[What needs to be done]:
Copy out the lines of the material below verbatim, beginning at the line containing "Given: Select the kitchen thumbnail image" and continuing through the line containing "(x=732, y=532)". Include both of those lines and nothing else.

[Stored data entries]
※
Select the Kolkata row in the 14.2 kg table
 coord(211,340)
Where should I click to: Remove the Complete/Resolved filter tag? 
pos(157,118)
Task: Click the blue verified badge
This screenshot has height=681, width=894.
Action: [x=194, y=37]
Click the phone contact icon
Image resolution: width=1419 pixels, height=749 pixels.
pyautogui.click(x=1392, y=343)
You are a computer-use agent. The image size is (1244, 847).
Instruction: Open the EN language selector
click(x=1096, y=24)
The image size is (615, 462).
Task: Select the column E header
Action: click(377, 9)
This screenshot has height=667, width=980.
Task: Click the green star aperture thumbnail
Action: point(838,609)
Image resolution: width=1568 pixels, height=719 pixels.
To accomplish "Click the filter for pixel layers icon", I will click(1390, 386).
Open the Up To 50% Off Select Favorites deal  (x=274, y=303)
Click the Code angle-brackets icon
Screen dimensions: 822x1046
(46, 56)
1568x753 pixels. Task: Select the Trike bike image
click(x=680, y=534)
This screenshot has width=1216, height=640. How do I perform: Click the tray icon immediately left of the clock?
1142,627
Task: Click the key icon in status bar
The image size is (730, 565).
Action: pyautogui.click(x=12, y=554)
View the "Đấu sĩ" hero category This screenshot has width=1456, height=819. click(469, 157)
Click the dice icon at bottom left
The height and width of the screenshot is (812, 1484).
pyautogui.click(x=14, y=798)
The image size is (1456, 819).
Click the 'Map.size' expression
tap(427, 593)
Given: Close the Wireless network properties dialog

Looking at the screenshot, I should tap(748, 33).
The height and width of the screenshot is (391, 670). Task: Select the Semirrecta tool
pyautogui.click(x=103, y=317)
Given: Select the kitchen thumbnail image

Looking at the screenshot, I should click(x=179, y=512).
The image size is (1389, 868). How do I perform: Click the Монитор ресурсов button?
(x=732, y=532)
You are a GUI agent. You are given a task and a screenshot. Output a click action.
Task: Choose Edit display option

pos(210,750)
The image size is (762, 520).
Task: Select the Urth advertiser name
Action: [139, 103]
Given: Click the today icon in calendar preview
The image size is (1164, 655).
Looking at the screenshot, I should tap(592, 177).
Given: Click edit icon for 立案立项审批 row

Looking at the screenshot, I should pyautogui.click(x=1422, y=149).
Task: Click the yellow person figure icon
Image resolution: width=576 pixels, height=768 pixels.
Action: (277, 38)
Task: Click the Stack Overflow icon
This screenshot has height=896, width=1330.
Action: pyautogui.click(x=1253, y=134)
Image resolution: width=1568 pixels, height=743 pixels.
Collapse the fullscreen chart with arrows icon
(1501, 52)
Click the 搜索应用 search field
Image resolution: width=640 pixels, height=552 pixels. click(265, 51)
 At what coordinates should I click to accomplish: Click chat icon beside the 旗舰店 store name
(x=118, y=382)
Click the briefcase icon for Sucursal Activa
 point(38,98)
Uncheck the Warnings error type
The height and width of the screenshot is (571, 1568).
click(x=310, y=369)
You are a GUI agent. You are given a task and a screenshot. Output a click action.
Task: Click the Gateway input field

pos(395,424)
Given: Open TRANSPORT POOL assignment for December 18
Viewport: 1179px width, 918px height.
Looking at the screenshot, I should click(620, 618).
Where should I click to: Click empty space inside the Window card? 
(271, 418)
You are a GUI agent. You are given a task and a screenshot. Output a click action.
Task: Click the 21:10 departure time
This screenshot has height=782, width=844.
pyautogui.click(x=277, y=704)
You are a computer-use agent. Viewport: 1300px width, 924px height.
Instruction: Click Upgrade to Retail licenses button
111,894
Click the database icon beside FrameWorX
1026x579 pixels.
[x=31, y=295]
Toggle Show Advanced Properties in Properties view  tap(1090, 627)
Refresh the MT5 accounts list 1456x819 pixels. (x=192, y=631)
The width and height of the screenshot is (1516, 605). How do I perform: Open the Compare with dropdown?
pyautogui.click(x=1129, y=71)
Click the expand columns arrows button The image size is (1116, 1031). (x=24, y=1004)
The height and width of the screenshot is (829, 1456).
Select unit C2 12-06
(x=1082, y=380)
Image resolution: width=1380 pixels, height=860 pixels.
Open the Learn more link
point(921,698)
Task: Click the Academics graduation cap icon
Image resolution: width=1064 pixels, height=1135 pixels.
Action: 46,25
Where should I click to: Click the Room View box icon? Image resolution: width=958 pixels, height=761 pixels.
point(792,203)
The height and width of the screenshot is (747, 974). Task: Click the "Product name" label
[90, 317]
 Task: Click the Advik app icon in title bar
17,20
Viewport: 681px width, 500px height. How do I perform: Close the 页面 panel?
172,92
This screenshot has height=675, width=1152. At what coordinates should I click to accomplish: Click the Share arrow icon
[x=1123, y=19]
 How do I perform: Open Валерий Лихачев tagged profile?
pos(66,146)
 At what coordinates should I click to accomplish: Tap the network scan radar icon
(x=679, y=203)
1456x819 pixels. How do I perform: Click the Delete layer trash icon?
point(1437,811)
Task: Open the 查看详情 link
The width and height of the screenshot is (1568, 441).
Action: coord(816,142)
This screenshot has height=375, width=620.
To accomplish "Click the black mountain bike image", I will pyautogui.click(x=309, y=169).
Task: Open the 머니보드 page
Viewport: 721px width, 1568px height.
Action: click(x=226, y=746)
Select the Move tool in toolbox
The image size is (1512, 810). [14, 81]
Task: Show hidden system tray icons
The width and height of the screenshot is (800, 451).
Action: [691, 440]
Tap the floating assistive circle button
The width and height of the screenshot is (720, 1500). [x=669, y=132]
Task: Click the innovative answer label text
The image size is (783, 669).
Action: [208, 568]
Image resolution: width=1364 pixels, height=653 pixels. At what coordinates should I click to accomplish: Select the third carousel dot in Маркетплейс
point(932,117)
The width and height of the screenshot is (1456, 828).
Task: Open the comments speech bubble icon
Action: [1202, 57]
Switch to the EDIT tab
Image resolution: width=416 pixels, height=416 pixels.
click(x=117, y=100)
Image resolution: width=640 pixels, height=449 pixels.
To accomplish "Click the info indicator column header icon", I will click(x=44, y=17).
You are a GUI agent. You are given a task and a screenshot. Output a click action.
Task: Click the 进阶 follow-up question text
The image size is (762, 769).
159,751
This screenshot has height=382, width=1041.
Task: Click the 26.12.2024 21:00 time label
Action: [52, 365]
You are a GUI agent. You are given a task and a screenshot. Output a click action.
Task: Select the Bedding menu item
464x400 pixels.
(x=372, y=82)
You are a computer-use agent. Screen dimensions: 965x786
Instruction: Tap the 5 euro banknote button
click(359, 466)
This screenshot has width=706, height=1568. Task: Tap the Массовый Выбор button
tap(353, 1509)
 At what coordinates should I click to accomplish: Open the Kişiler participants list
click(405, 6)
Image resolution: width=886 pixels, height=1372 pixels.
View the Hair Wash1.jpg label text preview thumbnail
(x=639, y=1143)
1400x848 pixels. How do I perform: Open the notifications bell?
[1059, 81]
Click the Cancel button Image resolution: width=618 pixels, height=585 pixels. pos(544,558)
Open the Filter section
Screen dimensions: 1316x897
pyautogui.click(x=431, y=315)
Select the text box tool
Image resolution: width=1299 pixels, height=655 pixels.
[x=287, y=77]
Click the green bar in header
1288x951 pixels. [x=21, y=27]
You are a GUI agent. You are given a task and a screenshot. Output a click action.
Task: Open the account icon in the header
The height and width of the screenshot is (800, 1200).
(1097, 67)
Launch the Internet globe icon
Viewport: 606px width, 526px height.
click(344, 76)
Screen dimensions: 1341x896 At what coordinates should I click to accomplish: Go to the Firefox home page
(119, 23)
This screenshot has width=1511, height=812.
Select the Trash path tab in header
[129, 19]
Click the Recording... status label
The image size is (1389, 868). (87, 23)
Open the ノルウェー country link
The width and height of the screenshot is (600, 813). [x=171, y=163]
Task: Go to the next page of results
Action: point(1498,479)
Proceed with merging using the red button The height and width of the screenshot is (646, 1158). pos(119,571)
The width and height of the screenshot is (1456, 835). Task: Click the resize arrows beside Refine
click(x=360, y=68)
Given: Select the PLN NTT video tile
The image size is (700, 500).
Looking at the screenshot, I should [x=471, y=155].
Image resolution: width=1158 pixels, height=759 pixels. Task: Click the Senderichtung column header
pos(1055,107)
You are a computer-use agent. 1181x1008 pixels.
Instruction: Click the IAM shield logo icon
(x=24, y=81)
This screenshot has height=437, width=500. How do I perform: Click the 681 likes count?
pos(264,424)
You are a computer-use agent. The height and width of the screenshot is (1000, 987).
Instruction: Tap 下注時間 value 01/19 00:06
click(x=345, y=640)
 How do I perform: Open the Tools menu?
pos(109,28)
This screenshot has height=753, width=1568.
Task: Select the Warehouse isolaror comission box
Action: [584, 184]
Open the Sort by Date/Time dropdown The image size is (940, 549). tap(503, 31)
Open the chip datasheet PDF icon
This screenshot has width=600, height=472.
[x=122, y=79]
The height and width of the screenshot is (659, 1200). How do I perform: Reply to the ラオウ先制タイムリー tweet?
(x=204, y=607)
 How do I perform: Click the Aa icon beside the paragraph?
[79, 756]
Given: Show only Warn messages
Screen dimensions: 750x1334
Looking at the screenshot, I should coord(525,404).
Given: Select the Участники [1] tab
※
[Full answer]:
Given: Select the kitchen thumbnail image

Looking at the screenshot, I should click(x=179, y=512).
The image size is (1389, 868). How do I perform: Click the Монитор ресурсов button?
(x=732, y=532)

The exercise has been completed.